I know no one who has upgraded to windows 8. I got 5 free copies with my MSDN
sub and one got claimed before I deleted the VM. Considering I work for a
Microsoft partner with 180 staff, we have one windows 8 machine and its an RT
Surface used by QA. We have 4 VMs for testing as well which never visit the
www at all. We have more Macs in the office!

Chrome I find to be slightly obtuse and buggy. Constant tab crashes and hangs
and I'm really not sure its that fast. Friends seem to have the same opinion.
One complaint I hear is that people are constantly prompted to sign into
chrome. We're pretty much all back on Firefox and IE.

Meh.

------
Samuel_Michon
I'm missing the most important graph: combined mobile & desktop browser market
share.

Mobile phones, tablets and PMPs (like the iPod touch) increasingly replace
desktop computers and notebooks for browsing the web.

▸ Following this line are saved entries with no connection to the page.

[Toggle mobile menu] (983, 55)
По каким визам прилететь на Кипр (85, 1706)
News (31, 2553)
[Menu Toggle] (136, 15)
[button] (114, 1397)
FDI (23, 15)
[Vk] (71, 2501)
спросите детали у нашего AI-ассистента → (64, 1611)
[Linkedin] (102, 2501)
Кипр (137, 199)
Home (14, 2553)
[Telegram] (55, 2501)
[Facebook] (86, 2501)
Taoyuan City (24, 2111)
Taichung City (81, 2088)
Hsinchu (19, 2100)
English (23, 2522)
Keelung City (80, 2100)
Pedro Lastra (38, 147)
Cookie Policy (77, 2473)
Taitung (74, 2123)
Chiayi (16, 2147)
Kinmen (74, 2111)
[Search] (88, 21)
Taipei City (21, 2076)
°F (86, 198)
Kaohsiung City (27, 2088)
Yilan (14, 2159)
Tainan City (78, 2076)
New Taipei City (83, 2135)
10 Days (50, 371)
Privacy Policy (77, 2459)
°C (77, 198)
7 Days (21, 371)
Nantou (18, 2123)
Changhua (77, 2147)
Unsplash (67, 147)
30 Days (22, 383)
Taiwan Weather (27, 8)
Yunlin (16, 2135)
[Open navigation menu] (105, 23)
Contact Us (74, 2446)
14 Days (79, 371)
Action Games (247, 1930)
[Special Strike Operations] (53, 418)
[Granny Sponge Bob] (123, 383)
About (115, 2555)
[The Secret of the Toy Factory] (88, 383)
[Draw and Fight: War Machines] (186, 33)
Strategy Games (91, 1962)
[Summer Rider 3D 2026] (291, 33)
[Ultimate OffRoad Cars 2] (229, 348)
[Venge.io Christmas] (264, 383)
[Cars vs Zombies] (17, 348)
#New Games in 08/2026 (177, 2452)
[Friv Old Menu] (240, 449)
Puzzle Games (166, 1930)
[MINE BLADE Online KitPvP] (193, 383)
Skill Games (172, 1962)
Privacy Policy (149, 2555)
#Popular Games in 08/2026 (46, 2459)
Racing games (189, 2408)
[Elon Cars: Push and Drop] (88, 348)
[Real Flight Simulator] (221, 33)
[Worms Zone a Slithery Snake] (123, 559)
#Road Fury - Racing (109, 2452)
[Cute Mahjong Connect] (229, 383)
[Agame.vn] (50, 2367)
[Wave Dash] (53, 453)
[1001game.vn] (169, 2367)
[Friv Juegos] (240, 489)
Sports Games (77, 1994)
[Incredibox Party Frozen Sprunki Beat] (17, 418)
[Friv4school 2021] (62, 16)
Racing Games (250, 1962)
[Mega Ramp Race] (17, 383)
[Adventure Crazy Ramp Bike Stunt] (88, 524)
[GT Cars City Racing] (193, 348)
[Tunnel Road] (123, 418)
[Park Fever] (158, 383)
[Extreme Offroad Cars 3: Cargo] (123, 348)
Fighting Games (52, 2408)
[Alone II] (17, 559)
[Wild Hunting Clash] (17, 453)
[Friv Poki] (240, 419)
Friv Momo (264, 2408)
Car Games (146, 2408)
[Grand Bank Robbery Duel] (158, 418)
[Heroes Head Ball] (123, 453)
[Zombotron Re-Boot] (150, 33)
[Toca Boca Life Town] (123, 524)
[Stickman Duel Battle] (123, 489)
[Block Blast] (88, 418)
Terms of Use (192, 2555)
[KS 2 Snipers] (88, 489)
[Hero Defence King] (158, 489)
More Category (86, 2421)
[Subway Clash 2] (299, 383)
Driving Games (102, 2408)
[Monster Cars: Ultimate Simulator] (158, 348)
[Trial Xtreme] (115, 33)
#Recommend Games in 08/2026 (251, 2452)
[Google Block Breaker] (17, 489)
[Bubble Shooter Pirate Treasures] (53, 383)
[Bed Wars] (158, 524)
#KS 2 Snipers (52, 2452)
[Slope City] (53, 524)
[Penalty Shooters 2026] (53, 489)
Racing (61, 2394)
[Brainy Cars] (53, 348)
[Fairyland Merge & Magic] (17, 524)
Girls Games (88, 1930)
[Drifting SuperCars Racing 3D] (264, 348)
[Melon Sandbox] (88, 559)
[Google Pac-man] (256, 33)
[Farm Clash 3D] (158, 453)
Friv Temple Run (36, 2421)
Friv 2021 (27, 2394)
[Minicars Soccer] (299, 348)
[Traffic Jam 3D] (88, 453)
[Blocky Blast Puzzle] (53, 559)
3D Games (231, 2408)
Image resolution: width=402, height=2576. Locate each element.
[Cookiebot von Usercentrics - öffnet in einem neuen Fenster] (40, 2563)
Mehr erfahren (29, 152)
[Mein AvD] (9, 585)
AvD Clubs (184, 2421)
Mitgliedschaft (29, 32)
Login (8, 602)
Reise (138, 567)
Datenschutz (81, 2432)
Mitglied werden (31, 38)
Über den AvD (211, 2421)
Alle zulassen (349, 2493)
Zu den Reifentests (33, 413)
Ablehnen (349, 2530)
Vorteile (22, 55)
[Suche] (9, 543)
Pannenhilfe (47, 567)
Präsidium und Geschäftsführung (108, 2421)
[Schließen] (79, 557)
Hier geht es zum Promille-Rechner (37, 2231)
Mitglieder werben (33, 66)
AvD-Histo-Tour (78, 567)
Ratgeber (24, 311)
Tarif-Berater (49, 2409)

According to Statcounter [1], 14% of all web traffic in the US comes from
mobile clients. Compare that to 8% a year a go and 3% three years a go. In
Africa [2], mobile already makes up 18% of web clients.

Granted, Statcounter is just one source, but I think it shows the trend quite
well.

[1] [http://gs.statcounter.com/#mobile_vs_desktop-US-
monthly-2008...](http://gs.statcounter.com/#mobile_vs_desktop-US-
monthly-200812-201303)

[2] [http://gs.statcounter.com/#mobile_vs_desktop-af-
monthly-2008...](http://gs.statcounter.com/#mobile_vs_desktop-af-
monthly-200812-201303)

------
buster
Most interesting is the adoption rate at the bottom. Seems like IE users
virtually never upgrade, wtf?! At one point IE6 share even grew, how is that!?

------
csulok
on arstechnica.com.

it's highest everywhere else.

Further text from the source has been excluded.